**Set task**.
Rename "image size" to "screenshot size" throughout the entries that follow, and reproduce every line otherwise unchanged.
# start of Stored data
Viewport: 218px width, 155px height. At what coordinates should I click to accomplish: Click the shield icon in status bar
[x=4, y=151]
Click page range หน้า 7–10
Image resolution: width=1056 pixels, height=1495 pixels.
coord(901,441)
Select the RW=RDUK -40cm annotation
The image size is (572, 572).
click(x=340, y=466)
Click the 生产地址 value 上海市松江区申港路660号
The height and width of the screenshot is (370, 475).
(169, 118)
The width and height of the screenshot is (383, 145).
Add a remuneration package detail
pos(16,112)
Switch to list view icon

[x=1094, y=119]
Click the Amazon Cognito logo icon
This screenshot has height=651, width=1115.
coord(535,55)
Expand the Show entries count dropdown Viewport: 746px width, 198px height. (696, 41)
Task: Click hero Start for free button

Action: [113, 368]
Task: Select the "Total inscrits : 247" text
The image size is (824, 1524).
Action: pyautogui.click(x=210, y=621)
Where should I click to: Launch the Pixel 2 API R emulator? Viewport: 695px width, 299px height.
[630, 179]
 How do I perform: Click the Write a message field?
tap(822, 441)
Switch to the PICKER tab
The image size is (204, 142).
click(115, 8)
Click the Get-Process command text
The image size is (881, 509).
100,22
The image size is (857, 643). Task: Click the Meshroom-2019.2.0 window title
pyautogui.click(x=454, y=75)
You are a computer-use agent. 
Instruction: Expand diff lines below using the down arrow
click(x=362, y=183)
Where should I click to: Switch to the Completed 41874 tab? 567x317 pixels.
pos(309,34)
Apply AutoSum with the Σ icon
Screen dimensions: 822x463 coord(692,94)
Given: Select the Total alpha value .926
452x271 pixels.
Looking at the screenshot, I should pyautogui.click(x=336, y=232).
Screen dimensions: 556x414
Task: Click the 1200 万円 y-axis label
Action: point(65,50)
# end of Stored data
**Task answer**.
Viewport: 218px width, 155px height. At what coordinates should I click to accomplish: Click the shield icon in status bar
[x=4, y=151]
Click page range หน้า 7–10
Image resolution: width=1056 pixels, height=1495 pixels.
coord(901,441)
Select the RW=RDUK -40cm annotation
The screenshot size is (572, 572).
click(x=340, y=466)
Click the 生产地址 value 上海市松江区申港路660号
The height and width of the screenshot is (370, 475).
(169, 118)
The width and height of the screenshot is (383, 145).
Add a remuneration package detail
pos(16,112)
Switch to list view icon

[x=1094, y=119]
Click the Amazon Cognito logo icon
This screenshot has height=651, width=1115.
coord(535,55)
Expand the Show entries count dropdown Viewport: 746px width, 198px height. (696, 41)
Task: Click hero Start for free button

Action: [113, 368]
Task: Select the "Total inscrits : 247" text
The screenshot size is (824, 1524).
Action: pyautogui.click(x=210, y=621)
Where should I click to: Launch the Pixel 2 API R emulator? Viewport: 695px width, 299px height.
[630, 179]
 How do I perform: Click the Write a message field?
tap(822, 441)
Switch to the PICKER tab
The screenshot size is (204, 142).
click(115, 8)
Click the Get-Process command text
The screenshot size is (881, 509).
100,22
The screenshot size is (857, 643). Task: Click the Meshroom-2019.2.0 window title
pyautogui.click(x=454, y=75)
You are a computer-use agent. 
Instruction: Expand diff lines below using the down arrow
click(x=362, y=183)
Where should I click to: Switch to the Completed 41874 tab? 567x317 pixels.
pos(309,34)
Apply AutoSum with the Σ icon
Screen dimensions: 822x463 coord(692,94)
Given: Select the Total alpha value .926
452x271 pixels.
Looking at the screenshot, I should pyautogui.click(x=336, y=232).
Screen dimensions: 556x414
Task: Click the 1200 万円 y-axis label
Action: point(65,50)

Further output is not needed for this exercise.